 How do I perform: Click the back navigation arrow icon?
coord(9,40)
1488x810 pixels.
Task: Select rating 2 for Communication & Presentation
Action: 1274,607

◆ ◆ ◆ ◆

■ **DIRECTIONS FOR THIS TASK**
The material above must be returned in full, exactly as written.

■ **RESPONSE**
 How do I perform: Click the back navigation arrow icon?
coord(9,40)
1488x810 pixels.
Task: Select rating 2 for Communication & Presentation
Action: 1274,607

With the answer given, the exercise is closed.